Per rimanere in Italia poi (o comunque poco oltre il confine e in tema di fuga di cervelli) fate una carezza a Michele Bitossi, lui che gli è esplosa una diga dentro, e ovviamente non era pronto. Magari potrebbe aiutarlo il pop raffinatissimo dei ticinesi Monte Mai, o l’indie molto Nineties degli Elaphi, radici italiane ormai di stanza a Dublino.
Il resto sono schiaffi che arrivano dai quattro angoli del mondo: il punk votato all’empowerment femminile dei transalpini dal dente avvelenato We Hate You Please Die, il post-punk ora più melodico dei bielorussi Molčat Doma, il trashettone paganissimo dei brutallari d’Ucraina Hell:On e il death sepulturico, da pedalare velocissimo, dei brasiliani Troops of Doom, dietro cui si nasconde un certo Jairo “Tormentor” Guedz, ovvero uno che quella roba, insieme a Max e Igor Cavalera, la scriveva e la suonava già a fine anni Ottanta.
Camerata Mediolanense: Embryo Ventosa
di Max Zarucchi
Dopo trent’anni di musica, cambi di formazione, polemiche e inutile chiacchiericcio dei detrattori di turno, la Camerata Mediolanense torna tra noi con un album che nuovamente la vede protagonista nella scena “altra”. La sua commistione di musica da camera (indignati da salotto e pettegoli da bar, capite ora il senso del moniker?), industrial marziale e suggestioni folk continua ad ammaliare per esecuzione e fantasia compositiva, regalando all’ascoltatore un piacere unico.
La scissione dalla storica cantante Daniela Bedeski avrebbe fatto traballare la maggior parte degli artisti del genere, ma non i meneghini: con un colpo da maestro, Manuel Aroldi, Marco Colombo, Trevor (Northgate) ed Elena Previdi hanno ulteriormente valorizzato il contributo di Désirée Corapi, Carmen D’Onofrio e Chiara Rolando, tre voci splendide che con i loro intrecci e armonizzazioni donano nuova linfa vitale alle sempre splendide composizioni di Elena.
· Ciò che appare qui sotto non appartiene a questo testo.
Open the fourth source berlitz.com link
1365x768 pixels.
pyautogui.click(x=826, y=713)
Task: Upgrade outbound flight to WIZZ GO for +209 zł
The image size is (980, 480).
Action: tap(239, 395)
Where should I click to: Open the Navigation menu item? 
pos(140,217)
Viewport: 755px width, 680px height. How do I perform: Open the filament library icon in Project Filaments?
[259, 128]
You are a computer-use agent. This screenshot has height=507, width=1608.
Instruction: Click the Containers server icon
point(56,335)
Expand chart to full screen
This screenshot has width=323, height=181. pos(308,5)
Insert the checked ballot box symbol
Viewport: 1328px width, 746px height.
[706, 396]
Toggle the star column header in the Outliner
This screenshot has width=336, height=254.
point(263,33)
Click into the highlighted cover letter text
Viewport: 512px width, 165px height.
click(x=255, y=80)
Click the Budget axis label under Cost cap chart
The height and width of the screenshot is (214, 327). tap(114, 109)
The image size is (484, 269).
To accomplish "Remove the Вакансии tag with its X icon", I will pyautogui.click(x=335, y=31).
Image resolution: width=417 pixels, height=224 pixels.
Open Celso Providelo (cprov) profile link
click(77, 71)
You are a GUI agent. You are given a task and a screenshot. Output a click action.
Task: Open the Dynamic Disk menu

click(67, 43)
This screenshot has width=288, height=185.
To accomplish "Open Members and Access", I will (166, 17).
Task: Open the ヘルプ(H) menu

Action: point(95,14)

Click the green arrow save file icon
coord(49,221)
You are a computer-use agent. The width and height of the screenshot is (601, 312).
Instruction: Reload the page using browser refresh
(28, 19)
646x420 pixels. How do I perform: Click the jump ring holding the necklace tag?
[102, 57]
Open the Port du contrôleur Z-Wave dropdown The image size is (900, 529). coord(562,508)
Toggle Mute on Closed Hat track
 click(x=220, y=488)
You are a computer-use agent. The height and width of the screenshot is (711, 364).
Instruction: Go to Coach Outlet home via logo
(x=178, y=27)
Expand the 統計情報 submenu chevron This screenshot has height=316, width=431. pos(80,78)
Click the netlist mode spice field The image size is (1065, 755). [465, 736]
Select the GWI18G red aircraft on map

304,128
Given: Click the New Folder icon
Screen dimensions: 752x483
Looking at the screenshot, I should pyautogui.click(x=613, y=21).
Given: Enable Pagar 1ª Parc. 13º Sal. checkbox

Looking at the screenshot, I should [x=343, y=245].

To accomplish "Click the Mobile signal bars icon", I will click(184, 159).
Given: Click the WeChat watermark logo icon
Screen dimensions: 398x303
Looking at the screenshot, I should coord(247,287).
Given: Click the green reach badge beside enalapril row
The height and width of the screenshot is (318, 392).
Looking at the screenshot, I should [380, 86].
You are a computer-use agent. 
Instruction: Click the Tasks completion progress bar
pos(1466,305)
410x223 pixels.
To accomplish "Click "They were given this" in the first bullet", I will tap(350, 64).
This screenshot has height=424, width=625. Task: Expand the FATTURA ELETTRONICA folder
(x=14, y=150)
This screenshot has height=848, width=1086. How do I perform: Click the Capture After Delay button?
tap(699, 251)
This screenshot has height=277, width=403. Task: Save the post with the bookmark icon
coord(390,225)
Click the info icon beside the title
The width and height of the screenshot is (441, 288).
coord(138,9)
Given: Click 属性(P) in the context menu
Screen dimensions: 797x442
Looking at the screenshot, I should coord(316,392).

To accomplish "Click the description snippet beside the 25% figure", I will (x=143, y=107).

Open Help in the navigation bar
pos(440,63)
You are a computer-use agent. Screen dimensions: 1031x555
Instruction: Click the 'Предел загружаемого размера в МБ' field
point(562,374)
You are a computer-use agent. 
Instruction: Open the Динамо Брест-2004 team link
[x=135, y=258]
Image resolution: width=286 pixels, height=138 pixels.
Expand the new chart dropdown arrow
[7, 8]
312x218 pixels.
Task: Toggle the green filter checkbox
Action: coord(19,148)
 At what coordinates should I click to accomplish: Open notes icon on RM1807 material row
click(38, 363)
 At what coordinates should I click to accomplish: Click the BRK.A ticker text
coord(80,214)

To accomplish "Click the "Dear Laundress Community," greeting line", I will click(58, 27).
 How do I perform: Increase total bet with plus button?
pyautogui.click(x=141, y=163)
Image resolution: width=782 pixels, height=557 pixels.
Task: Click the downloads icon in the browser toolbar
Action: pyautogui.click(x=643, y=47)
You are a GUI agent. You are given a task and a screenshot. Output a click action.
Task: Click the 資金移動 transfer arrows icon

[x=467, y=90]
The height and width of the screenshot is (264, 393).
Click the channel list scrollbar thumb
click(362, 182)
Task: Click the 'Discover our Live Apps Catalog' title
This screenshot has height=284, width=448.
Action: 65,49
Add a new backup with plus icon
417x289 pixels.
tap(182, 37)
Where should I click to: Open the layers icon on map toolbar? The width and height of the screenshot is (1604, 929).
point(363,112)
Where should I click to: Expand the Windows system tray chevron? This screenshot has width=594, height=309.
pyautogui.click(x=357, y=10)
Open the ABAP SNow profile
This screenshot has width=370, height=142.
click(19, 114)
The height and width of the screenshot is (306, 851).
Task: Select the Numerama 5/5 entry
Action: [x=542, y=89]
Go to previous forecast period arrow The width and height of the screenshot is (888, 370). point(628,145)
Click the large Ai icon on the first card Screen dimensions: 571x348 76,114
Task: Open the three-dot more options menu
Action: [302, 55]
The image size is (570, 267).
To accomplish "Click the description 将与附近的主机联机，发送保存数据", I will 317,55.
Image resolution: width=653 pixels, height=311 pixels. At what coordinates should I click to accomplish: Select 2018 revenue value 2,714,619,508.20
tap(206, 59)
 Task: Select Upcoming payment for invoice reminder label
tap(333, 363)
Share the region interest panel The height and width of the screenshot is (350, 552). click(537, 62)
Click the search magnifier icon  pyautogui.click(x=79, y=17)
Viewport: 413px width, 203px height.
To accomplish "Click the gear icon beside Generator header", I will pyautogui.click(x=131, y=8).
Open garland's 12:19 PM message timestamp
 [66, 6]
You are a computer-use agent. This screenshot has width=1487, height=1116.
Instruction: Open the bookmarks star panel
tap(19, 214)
Ne è un fulgido esempio Embryo Ventosa, scelta come primo singolo, dove la musica della Camerata si eleva, schizzando letteralmente fuori da ogni connotazione stilistica o temporale, abbracciando il suono primordiale dell’uomo per portarlo al cospetto dell’ascoltatore più attento.
Oggi come ieri, non è musica per tutti. Ma per coloro che possiedono una certa sensibilità è impossibile non farsi ammaliare dalle melodie senza tempo che permeano il brano e per esteso tutto il (bellissimo) Atalanta Fugiens, di cui si consiglia la versione estesa su doppio CD per un’esperienza completa.
David Lynch & Chrystabell: Sublime Eternal Love
Qualche settimana fa il buon David, abbandonate per un attimo le sue previsioni del tempo, aveva annunciato che ci sarebbe stata una novità: un qualcosa di nuovo «da vedere e sentire». E sì, tutti noi abbiamo riposto un piccolo barlume nella speranza che si potesse trattare di un nuovo film. E perché no? Anche in un qualcosa legato a Twin Peaks. Hype a manetta, naturalmente. Ma – lo sappiamo – i gufi non sono ciò che sembrano.
Fatto sta che – disillusione o meno – ci siamo trovati fuori a firma David Lynch Theater Presents: Chrystabell & David Lynch, questa Sublime Eternal Love: ovvero una nuova collaborazione tra il regista e la sua ultima sensuale musa ispiratrice che vedrà il suo spazio (profondo) nell’uscita dell’album Cellophane Memories il prossimo agosto. E sì, a noi Laura Palmer manca tanto oggi come ieri, almeno da quando l’abbiamo scoperta incellofanata sotto quella scogliera ormai più di trent’anni fa. Che ci volete fare? Siamo ancora dei nostalgici, dopotutto.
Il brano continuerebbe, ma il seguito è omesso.